**Brief**
Please retype exactly the lines from the one containing "Given: Choose Kopieren" through the end of the records, leaving out the pictures.

**Entries provided**
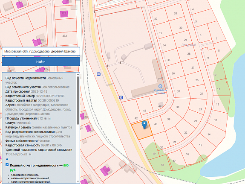Viewport: 245px width, 184px height.
Task: Select map parcel number 332
Action: click(64, 36)
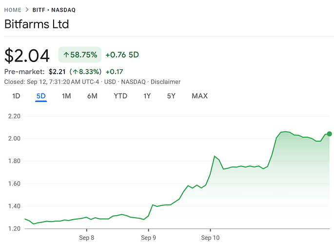Show the 1Y chart range

coord(147,96)
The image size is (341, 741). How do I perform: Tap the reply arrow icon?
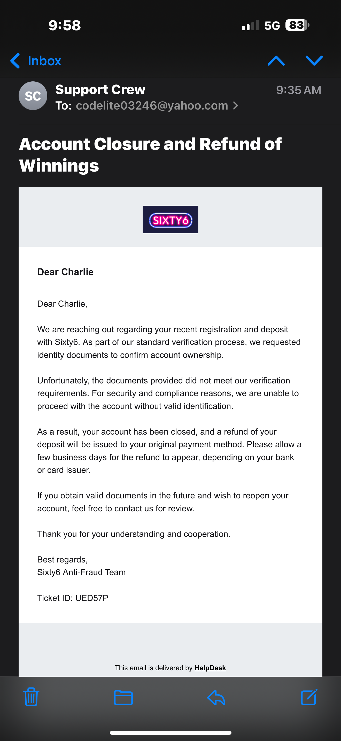click(x=216, y=698)
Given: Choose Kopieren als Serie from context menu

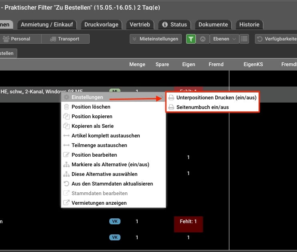Looking at the screenshot, I should (92, 126).
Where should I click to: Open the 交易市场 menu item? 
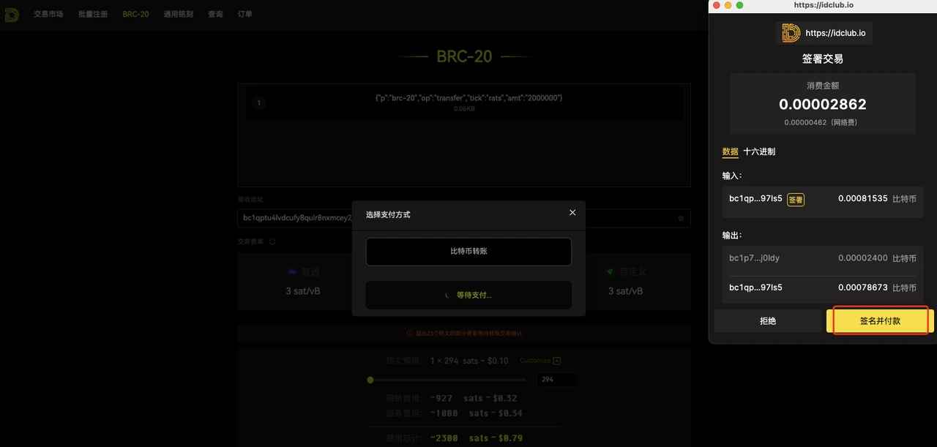[48, 15]
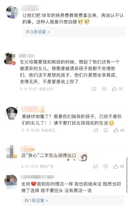This screenshot has height=206, width=130.
Task: Open reply box on the 浙江 comment
Action: point(106,130)
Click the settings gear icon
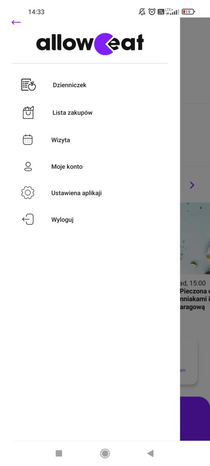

**The completed task**
Given: Choose Kopieren als Serie from context menu

Looking at the screenshot, I should (92, 126).
Where should I click to: Open the 交易市场 menu item? 
[48, 15]
This screenshot has height=206, width=130.
Task: Open reply box on the 浙江 comment
Action: point(106,130)
Click the settings gear icon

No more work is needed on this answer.